Tip 1 diyabetle yaşayan ve dünya genelinde diyabet hastaları için bütünsel bir beslenme koçu olan Schmidt, karbonhidrat tüketimini azaltmanın kan şekeri düzeyleri ve kilo kaybı üzerinde büyük etkiye sahip olduğunu söylüyor.

Günün ilk öğünü için, aslında tamamen karbonhidratların yok edilmesini tavsiye ediyor.

Schmidt, “Benim tavsiyem, avokado, yumurta, keten, fındık, tohumlar ve insan kaynaklı hayvansal protein gibi, protein ve yağ oranı yüksek olan bütün gerçek yiyecekleri yemektir” diyor.

Ayrıca gün boyunca pek çok nişastalı sebze yememesini tavsiye eder. Hastalara genel süt alımını, özellikle de peynir altı suyu proteini sınırlama konusunda rehberlik eder.

Schmidt, “Süt ürünlerinin çoğu karbonhidratlarda nispeten düşük olsa da, süt aslında lösin bakımından oldukça yüksektir. Tüm amino asitlerin en insulinojenik veya 'insülin talep eden' bir amino asittir. Çünkü kan dolaşımına çok hızlı bir şekilde karışır.

“Peynir altı suyu, insülin duyarlı olduğumuzda antrenman sonrası biri için harika, ancak kan şekeri değişkenliği olan biri için mükemmel” dedi.

Schmidt, çalışmanın sütüne eklenen peynir altı suyunun katılımcıların iştahını azaltmasının sürpriz olmadığını da ekliyor. Protein her zaman en doyuran makro besin olarak ününü korumuştur.

Schmidt, “Sağlık profesyonelleri, diyabet hastalarının yüksek oranda işlenmiş peynir altı suyu değil, daha fazla besin kaynağı olan proteinleri yemeye odaklanmasına öncelik vermeli ve tavsiyede bulunmalıdır” dedi.

Süt endüstrisinin çalışmasında da şüpheli olan, yüksek proteinli süt ürünlerinin “sağlığa yararlarını” göstermek için kullanılan ikinci çalışmanın pizza olmasıdır.

Schmidt, “Bu bir sağlık çalışması mıydı yoksa her türlü sütü basitçe tanıtmak için tasarlanmış planlı bir çalışma mıydı?” Diye sordu. “Gerçekten süt ve pizza şeklinde manipüle edilmiş süt tüketmenin tip 2 diyabet ve obezite ile mücadele edenlerin kan şekeri seviyelerini artıracağını mı söylüyorlar?”

Goff ve ekibi, yüksek proteinli süt etüt çalışmasının sonuçlarından, karbonhidrat sindirim oranını azaltmak ve kan şekeri seviyesini düşürmek için “kahvaltı sırasındaki sütün önemini” doğruladığını belirtti.
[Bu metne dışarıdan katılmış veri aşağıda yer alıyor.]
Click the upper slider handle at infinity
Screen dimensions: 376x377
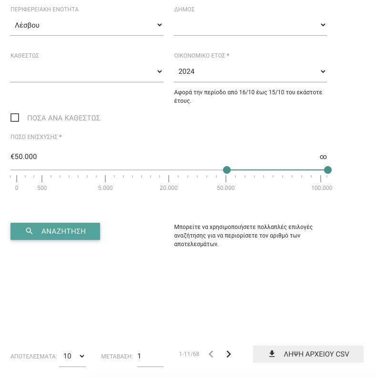(x=328, y=170)
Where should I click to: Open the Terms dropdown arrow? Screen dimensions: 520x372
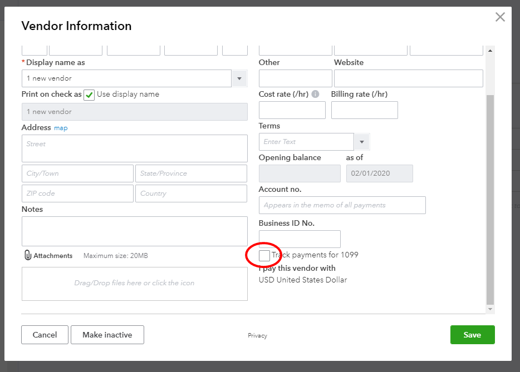click(362, 142)
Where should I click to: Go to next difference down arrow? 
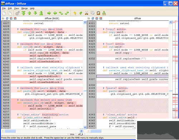point(35,13)
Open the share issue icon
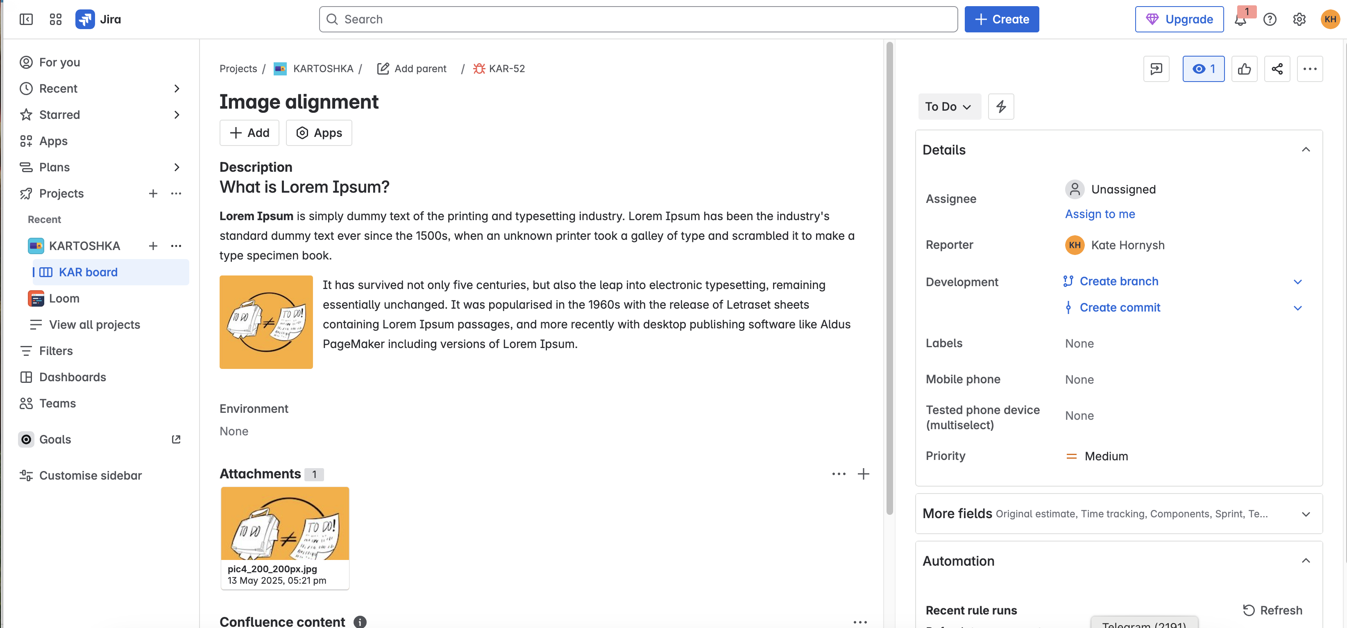 click(x=1277, y=69)
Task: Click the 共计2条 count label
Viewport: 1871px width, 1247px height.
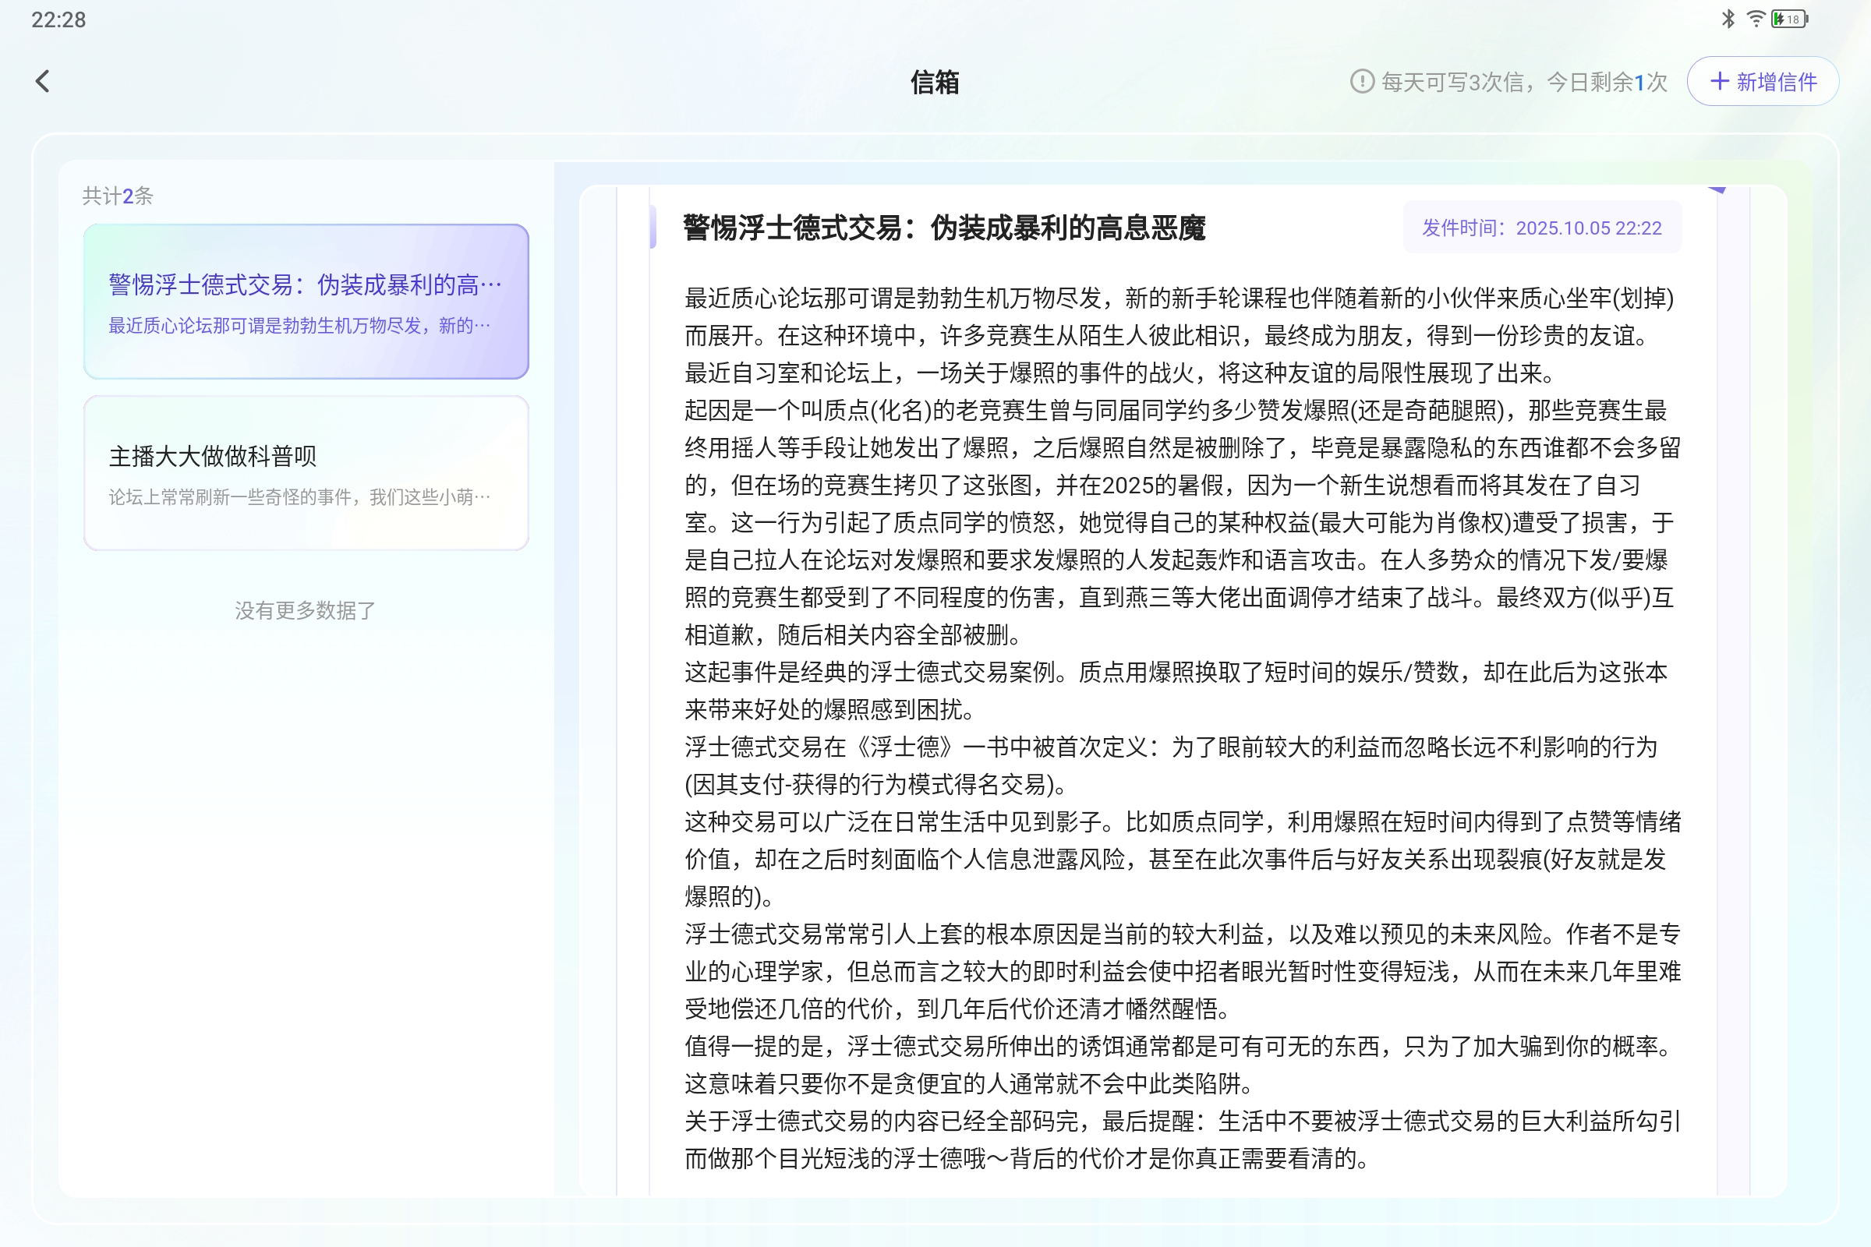Action: tap(118, 196)
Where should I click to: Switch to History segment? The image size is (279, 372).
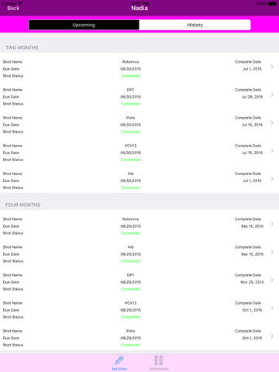pyautogui.click(x=195, y=25)
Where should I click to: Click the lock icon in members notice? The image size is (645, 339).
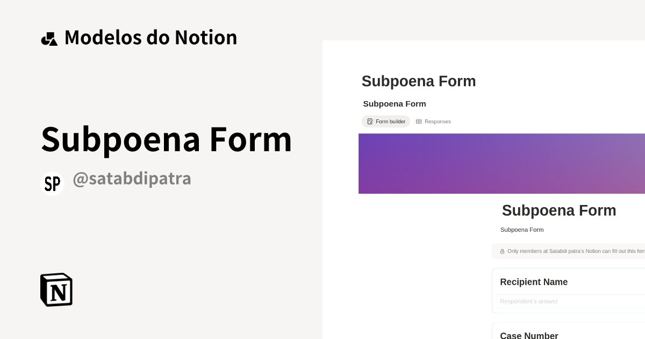[x=502, y=251]
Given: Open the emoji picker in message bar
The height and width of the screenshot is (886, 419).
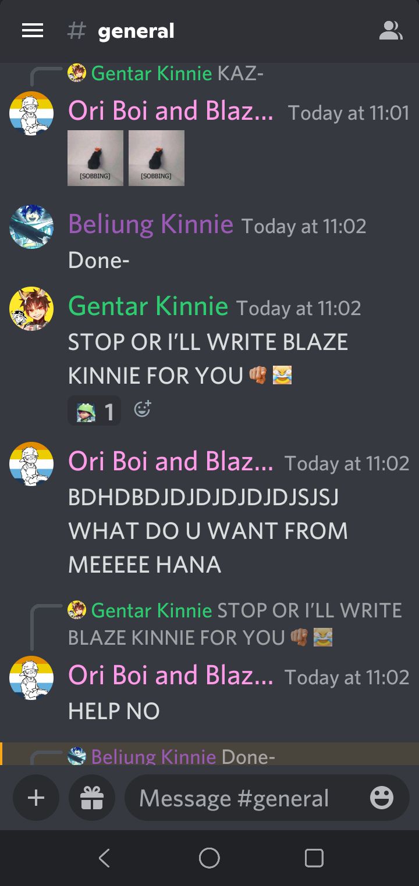Looking at the screenshot, I should [x=382, y=798].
“Beslenme uzmanları her zaman sağlıklı bir kahvaltının önemini vurguladılar” dedi Goff, “ve bu çalışma tüketicileri süt kullanmaya teşvik etmeli.”

“Çalışmamız, süt proteinlerinin, glikozun nişasta hidrolizinden emilimini geciktirmeye yardımcı olduğunu, böylelikle suyla servis edilen tahıllara kıyasla tahıl tüketiminin ardından kan glukoz seviyelerini düşürdüğünü göstermektedir. Yüksek proteinli bir süt içeceği kan şekeri emilimini normal sütten daha fazla geciktirmiştir. Bu etkiler, hem midede süt proteinleri bulunduğunda hem de bağırsakta boşalmakta olan (mideden nişasta dahil) hem de midede süt proteinleri bulunduğundan ve proteinlerin sindirim hormonları üzerindeki etkilerinden kaynaklanmaktadır ”dedi.

Bununla birlikte, Schmidt hala çalışmanın sonuçlarına ve diyabet popülasyonuna verebileceği zararlara karşı hala endişeli.